Na minha infância, na minha cidade, na minha família, esta era a tabela: orelha esquerda quente, alguém estava falando bem de mim; orelha direita, estava falando mal (nunca ouvi uma interpretação para as duas orelhas quentes...). Comichão na mão direita, dinheiro que está a caminho; na esquerda, aviso de despesa iminente. Comichão na sola do pé, viagem próxima – e assim por diante. O problema é que outros diziam exatamente o inverso: orelha direita quente, elogio; orelha esquerda, maledicência. Dizem que os chineses dão ao espirro esse significado que damos para o rubor nas orelhas, e por aí vai a valsa. Expressões e crendices populares, como vemos, não permitem jamais uma pesquisa segura; tudo fica na base do “dizem”, “acho”, etc.

A segunda consulta é sobre a origem da expressão “É do peru!”. O leitor Carlos V., de Porto Alegre, ficou desconfiado quando viu um desses especialistas de caracacá apontar duas origens diferentes para o surgimento desta expressão: “Ele afirma que a primeira se deve ao espanto dos colonizadores com a civilização inca, levando os europeus usar do Peru para dizer que algo era espetacular. 

A outra teria relação com o animal peru, que exibe comportamento extravagante e chamativo; daí compararmos com um peru as pessoas exibicionistas ou envolvidas em situações ridículas”. Credo! Que viagem! Se a expressão data, segundo ele, do período colonial, por que não aparece em nenhum texto espanhol escrito entre o séc. 16 e o 19? E em que parte do mundo o pobre do peru exibe comportamento extravagante e chamativo? Em Hollywood? 

Mas por que ir tão longe, quando a resposta é bem mais simples (e mais rasteira)?
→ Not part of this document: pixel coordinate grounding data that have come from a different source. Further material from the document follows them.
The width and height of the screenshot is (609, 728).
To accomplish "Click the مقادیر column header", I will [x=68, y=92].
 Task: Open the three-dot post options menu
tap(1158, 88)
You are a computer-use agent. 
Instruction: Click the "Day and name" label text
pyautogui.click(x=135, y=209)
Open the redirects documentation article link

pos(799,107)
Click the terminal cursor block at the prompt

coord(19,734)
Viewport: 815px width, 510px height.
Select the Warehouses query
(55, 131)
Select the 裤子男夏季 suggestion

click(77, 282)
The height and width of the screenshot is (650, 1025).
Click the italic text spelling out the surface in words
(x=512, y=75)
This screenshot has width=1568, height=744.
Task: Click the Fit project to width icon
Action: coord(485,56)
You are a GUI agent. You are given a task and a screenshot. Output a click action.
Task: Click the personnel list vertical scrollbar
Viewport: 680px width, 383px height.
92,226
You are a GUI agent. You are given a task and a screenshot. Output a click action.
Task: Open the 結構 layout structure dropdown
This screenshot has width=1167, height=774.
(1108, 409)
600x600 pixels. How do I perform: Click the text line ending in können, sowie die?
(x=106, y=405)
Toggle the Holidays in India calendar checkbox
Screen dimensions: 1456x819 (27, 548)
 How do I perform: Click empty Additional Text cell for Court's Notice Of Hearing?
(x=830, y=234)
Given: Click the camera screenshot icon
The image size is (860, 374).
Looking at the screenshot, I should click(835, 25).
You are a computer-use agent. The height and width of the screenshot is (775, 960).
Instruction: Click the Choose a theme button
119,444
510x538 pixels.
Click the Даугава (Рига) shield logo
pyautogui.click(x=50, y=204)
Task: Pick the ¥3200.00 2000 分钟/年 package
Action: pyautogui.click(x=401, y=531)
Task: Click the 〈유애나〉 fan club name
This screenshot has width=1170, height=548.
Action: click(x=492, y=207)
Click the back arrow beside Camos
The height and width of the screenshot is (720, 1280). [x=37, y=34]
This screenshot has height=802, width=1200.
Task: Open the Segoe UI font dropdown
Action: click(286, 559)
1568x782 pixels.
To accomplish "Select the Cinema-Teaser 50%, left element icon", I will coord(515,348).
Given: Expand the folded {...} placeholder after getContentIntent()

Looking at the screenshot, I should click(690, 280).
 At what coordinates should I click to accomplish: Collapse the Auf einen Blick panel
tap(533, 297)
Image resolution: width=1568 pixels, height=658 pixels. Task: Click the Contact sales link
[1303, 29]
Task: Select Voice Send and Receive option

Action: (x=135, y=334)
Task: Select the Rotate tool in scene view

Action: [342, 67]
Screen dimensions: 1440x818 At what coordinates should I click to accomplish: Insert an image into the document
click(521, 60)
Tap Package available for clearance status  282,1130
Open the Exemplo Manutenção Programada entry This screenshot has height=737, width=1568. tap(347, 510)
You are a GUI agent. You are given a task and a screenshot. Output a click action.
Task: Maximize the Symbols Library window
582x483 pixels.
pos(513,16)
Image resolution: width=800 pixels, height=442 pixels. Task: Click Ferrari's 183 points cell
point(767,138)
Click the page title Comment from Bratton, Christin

Como é que ele não levou em conta – espero que não haja crianças na sala – que peru é um dos nomes populares para o membro masculino e que, portanto, do peru faz parte de uma lista maior de expressões chulas, de sentido e emprego equivalentes, como do cacete, da p*rra, do c*r*lho? No afã de encontrar uma explicação engenhosa, o autor terminou produzindo uma peça delirante de pura imaginação.